INPUT ▸
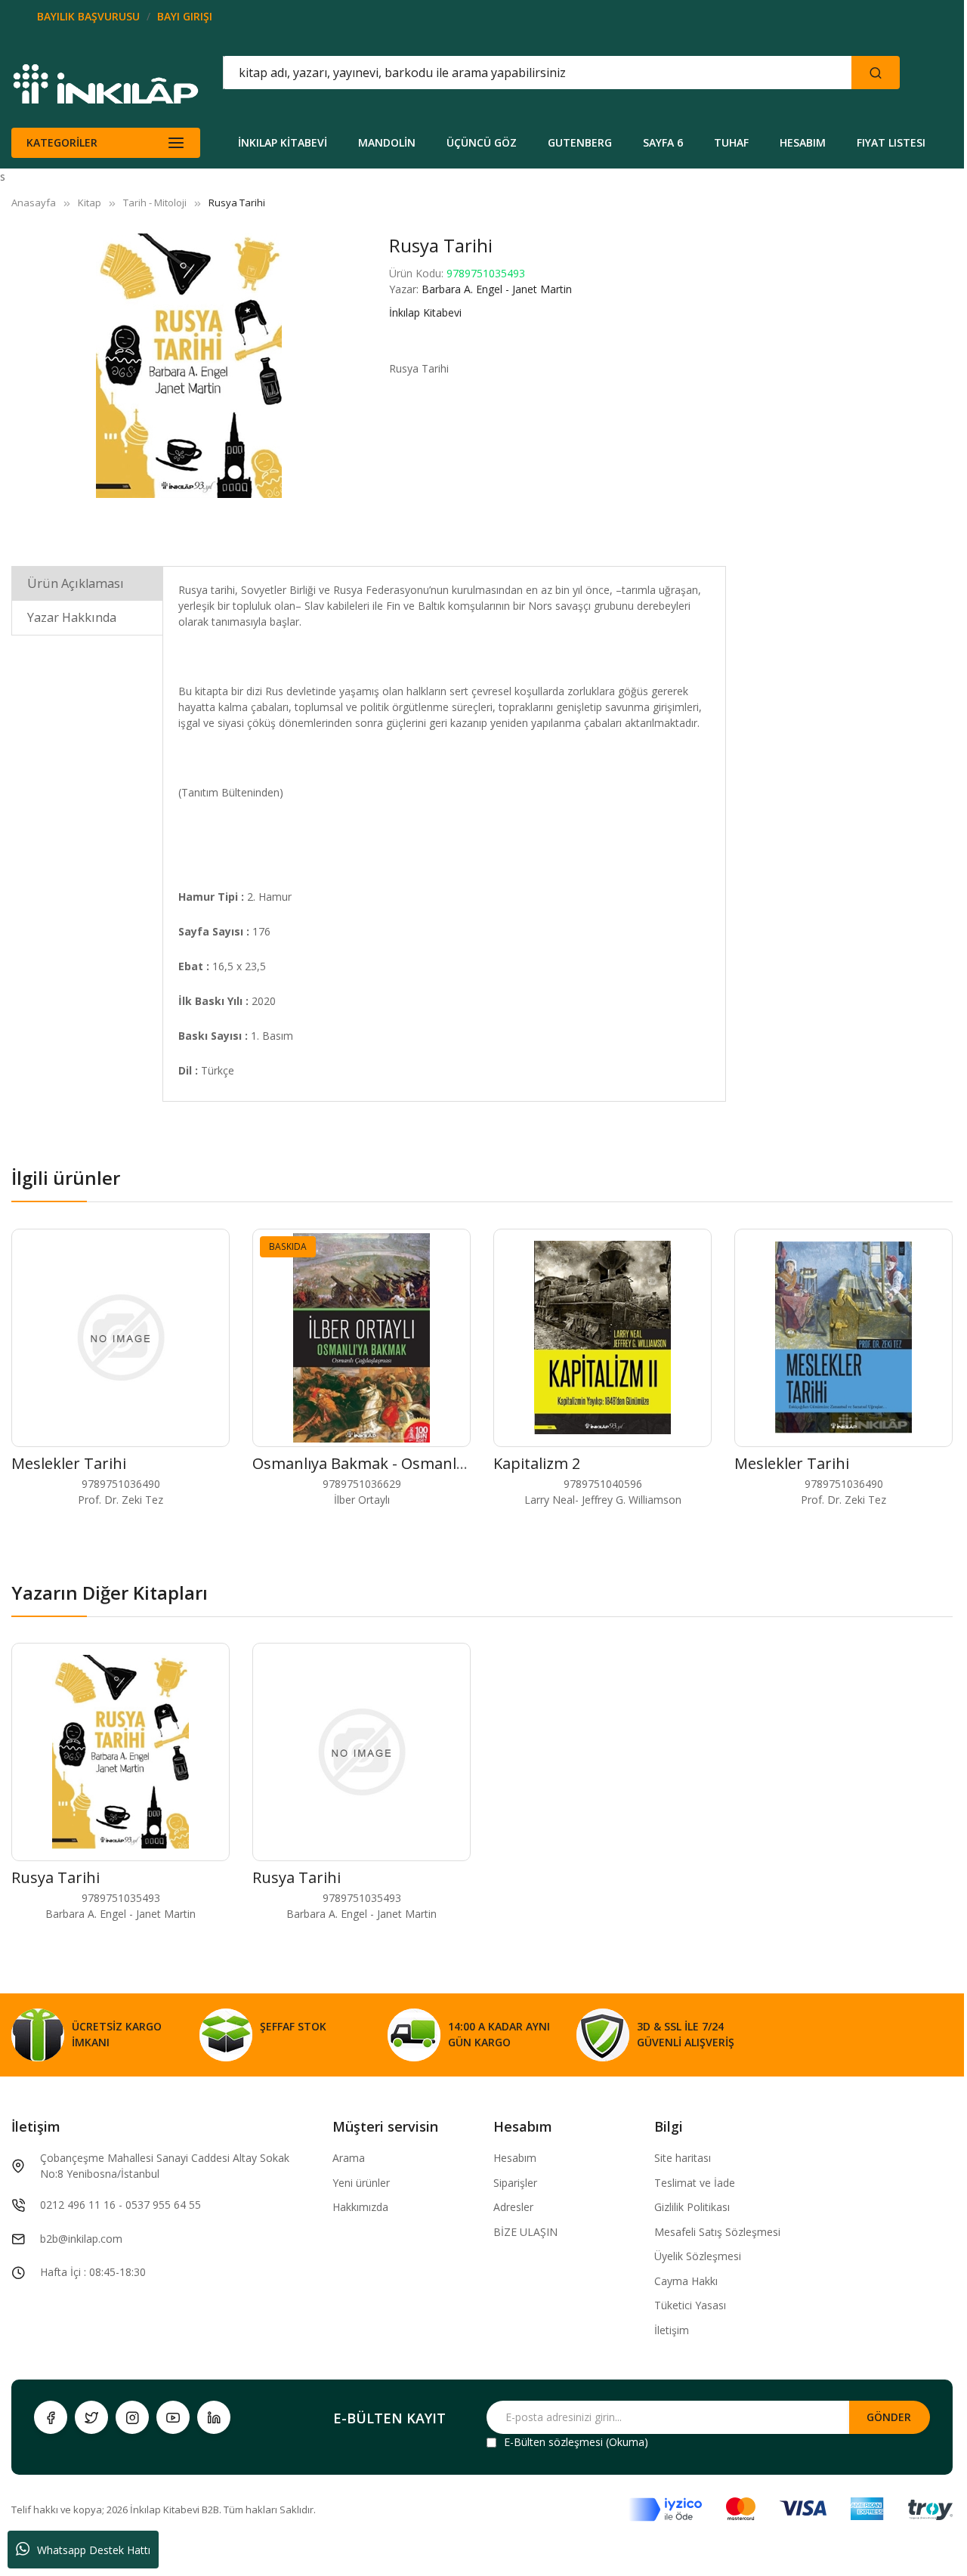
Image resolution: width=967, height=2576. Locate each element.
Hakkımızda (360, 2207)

...

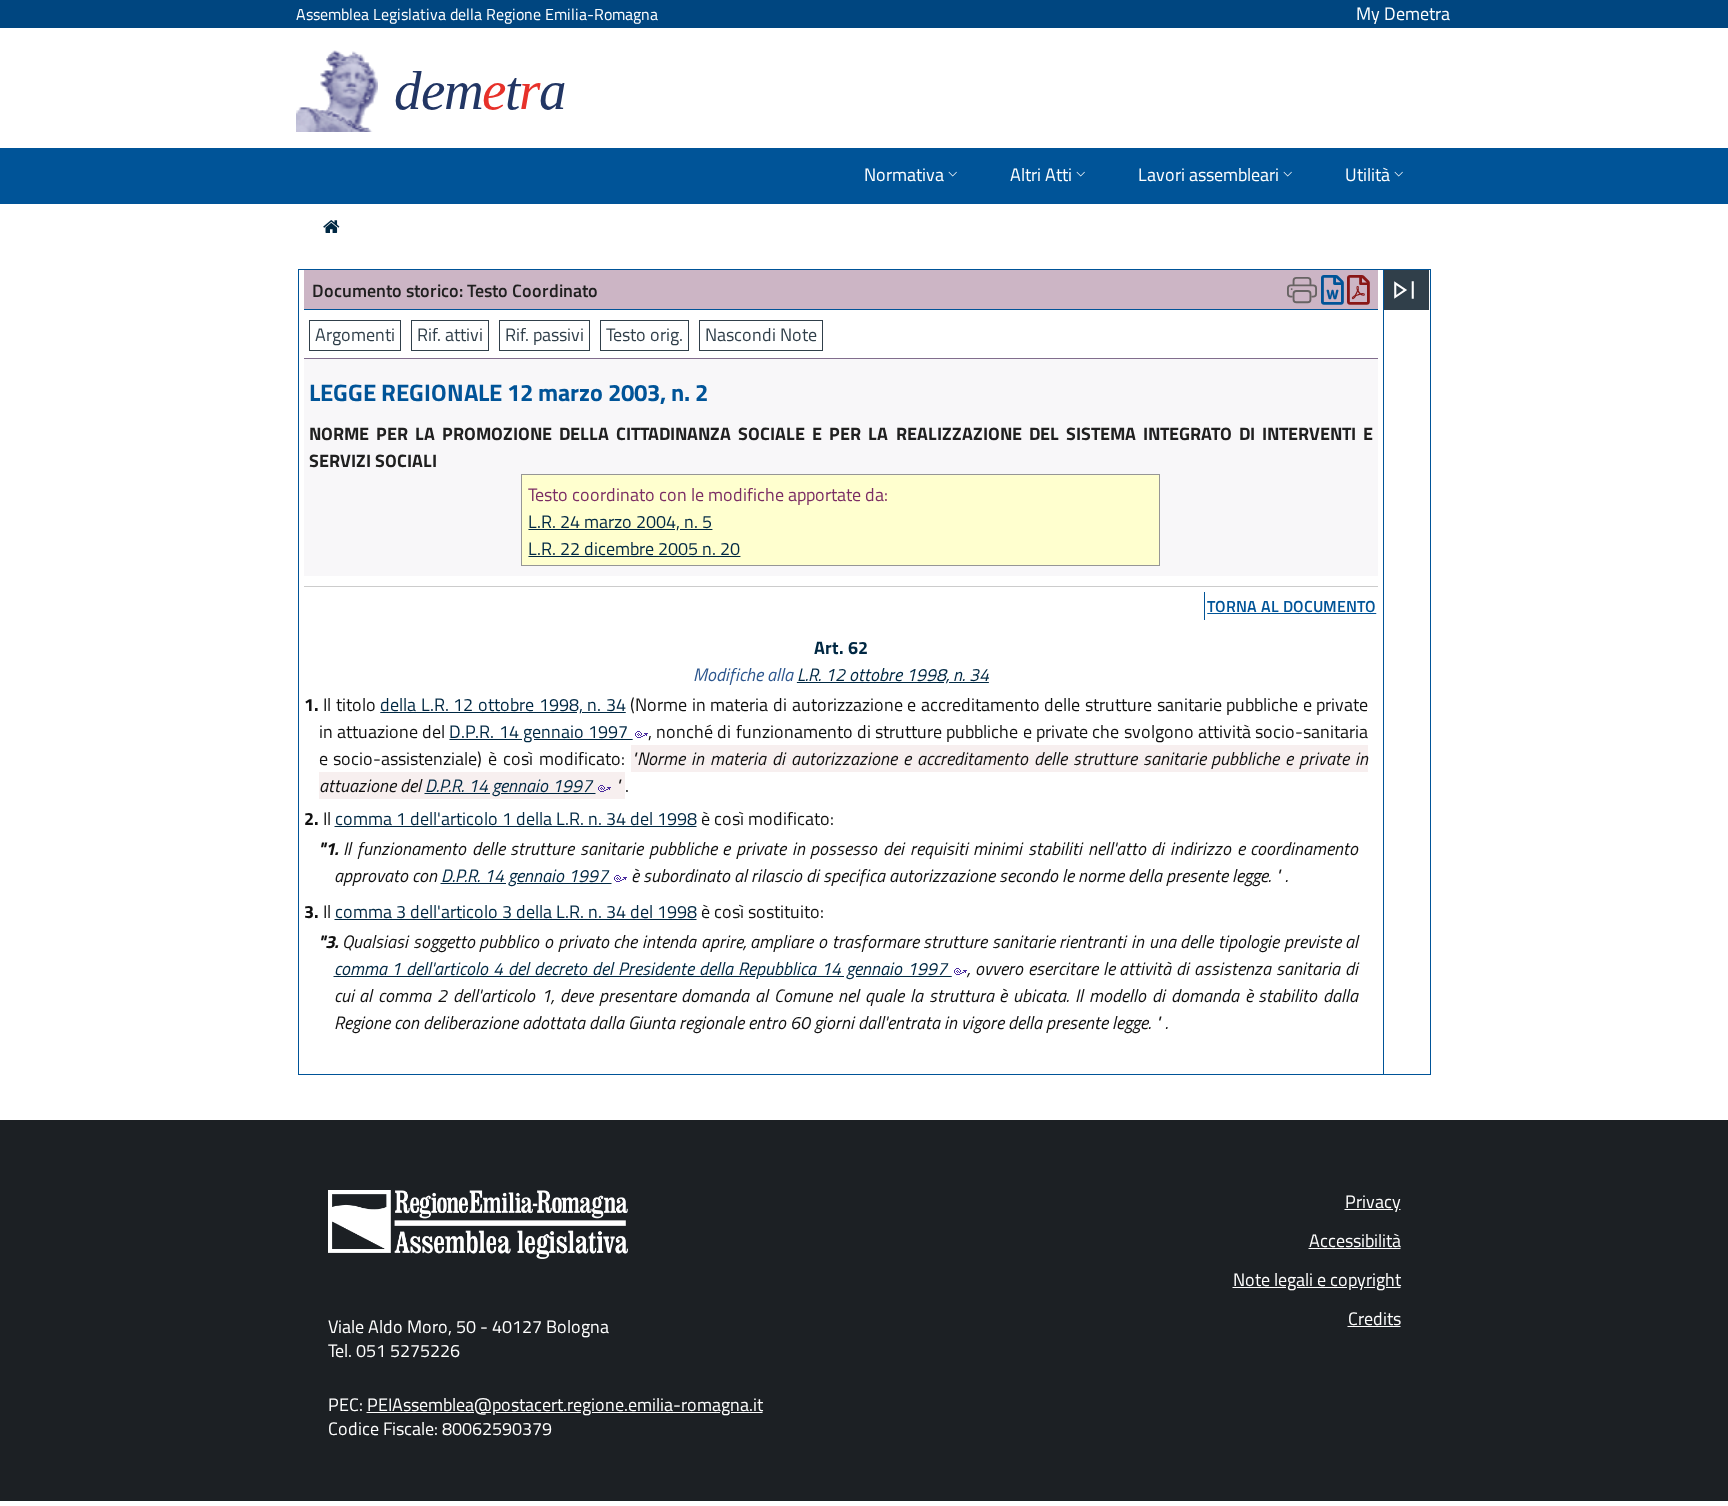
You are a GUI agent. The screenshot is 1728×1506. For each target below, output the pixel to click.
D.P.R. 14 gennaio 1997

* * *

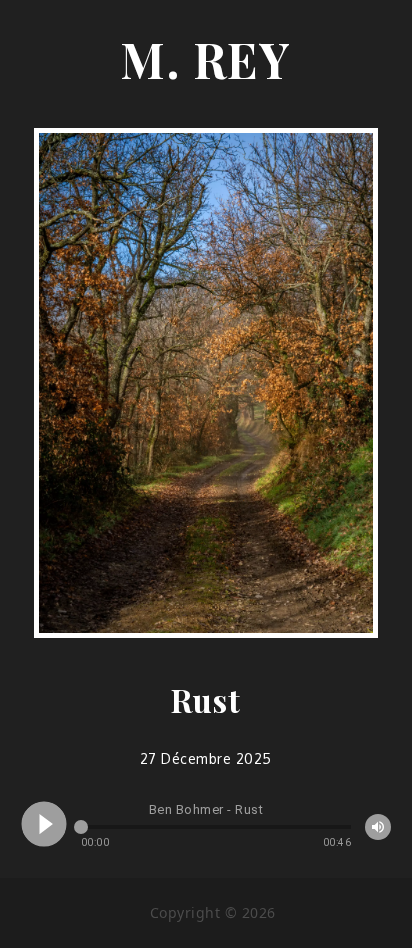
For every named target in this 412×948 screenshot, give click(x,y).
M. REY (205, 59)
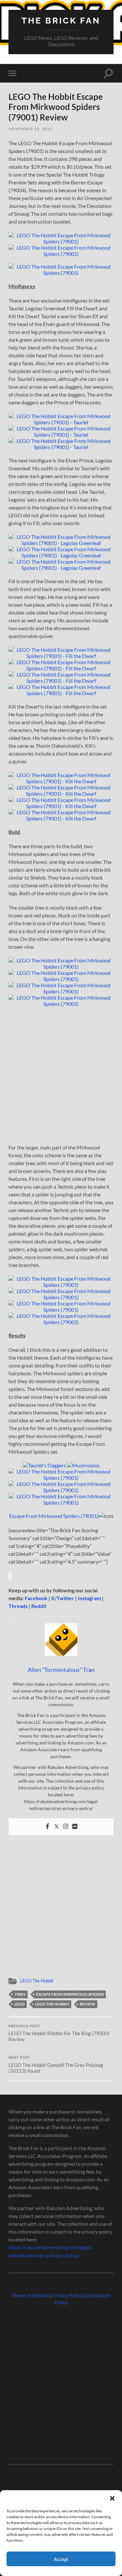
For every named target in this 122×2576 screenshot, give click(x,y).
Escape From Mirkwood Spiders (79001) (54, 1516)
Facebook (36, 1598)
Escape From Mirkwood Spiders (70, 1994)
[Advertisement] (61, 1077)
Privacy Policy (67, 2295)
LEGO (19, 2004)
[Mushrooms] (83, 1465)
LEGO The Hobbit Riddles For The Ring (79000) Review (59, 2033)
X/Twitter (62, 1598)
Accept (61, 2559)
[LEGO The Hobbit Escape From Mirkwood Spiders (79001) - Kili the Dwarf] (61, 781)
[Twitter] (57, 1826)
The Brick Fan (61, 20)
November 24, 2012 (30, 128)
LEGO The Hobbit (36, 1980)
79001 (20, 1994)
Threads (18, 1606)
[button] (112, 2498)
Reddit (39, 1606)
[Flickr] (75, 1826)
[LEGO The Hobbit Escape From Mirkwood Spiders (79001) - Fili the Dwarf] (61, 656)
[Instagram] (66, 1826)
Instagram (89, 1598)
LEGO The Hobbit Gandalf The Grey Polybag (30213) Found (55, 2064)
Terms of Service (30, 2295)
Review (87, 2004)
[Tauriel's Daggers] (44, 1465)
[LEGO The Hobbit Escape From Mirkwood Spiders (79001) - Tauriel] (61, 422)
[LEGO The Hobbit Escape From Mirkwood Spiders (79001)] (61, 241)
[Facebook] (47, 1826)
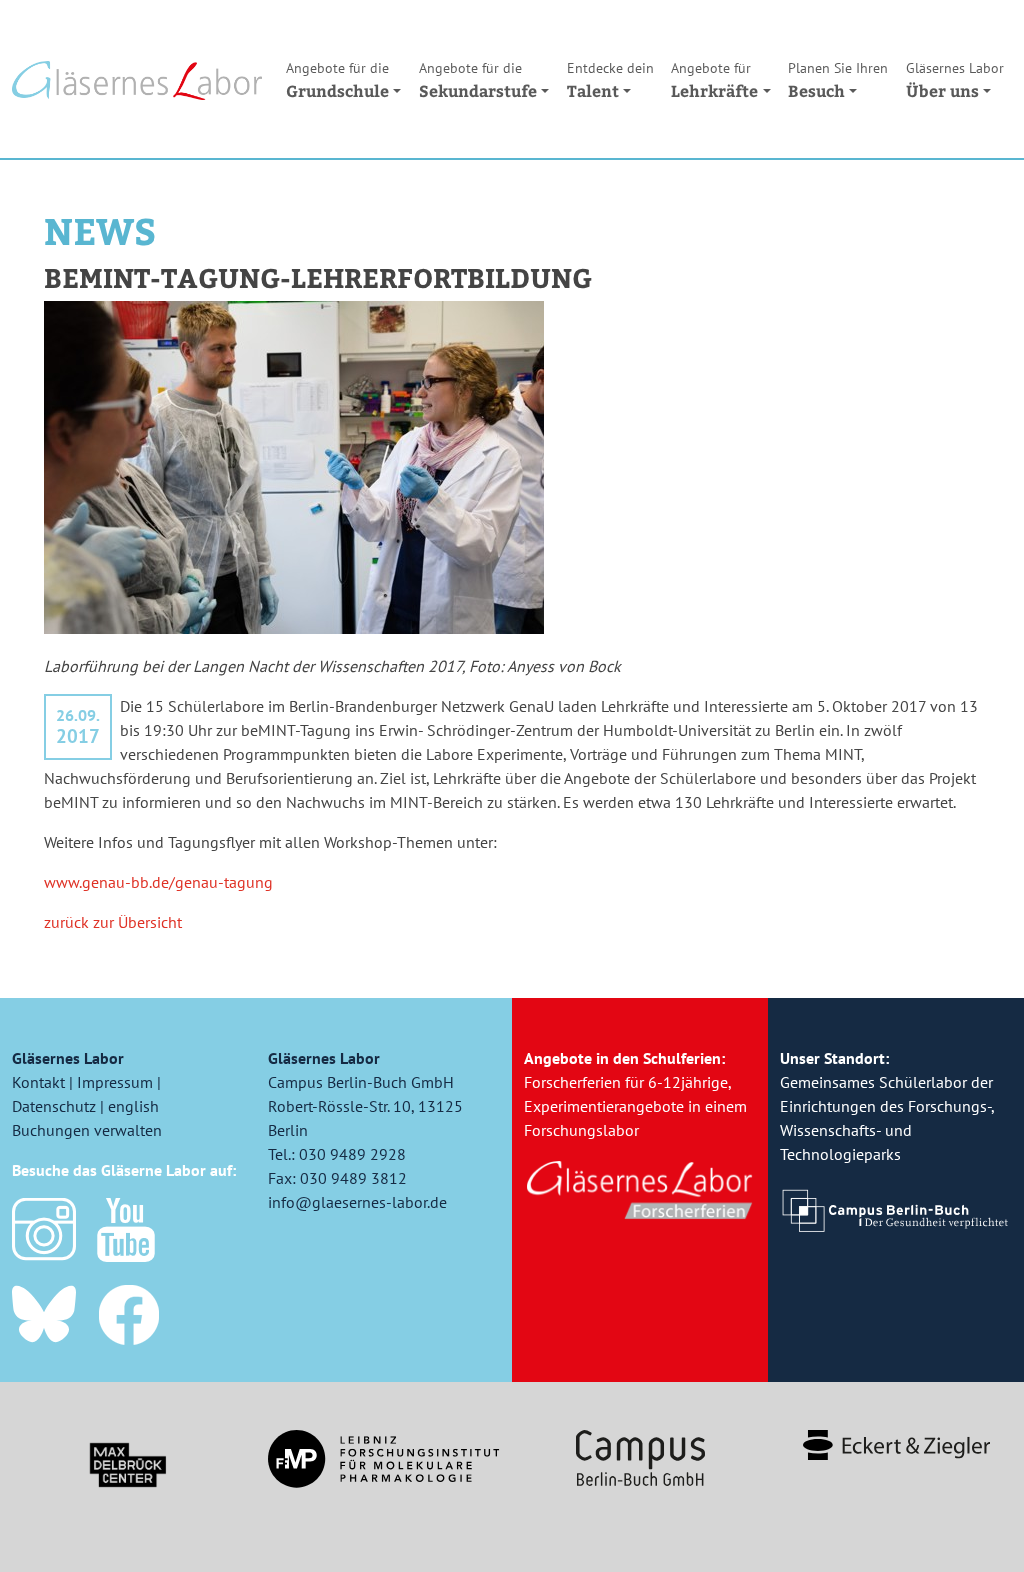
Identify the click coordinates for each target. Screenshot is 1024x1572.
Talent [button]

WORK INSTRUCTION ▸ In the listing above, find the line containing "Review (87, 2004)" and the line containing "Talent [button]", then output those two lines and everything between them exactly as written, without the images.

ANSWER FOR THE TASK ▸
Review (87, 2004)
[Tauriel's Daggers] (44, 1465)
[LEGO The Hobbit Escape From Mirkwood Spiders (79001) - Tauriel] (61, 422)
[LEGO The Hobbit Escape From Mirkwood Spiders (79001)] (61, 241)
[Facebook] (47, 1826)
Identify the click coordinates for each target. Screenshot is 1024x1572.
Talent [button]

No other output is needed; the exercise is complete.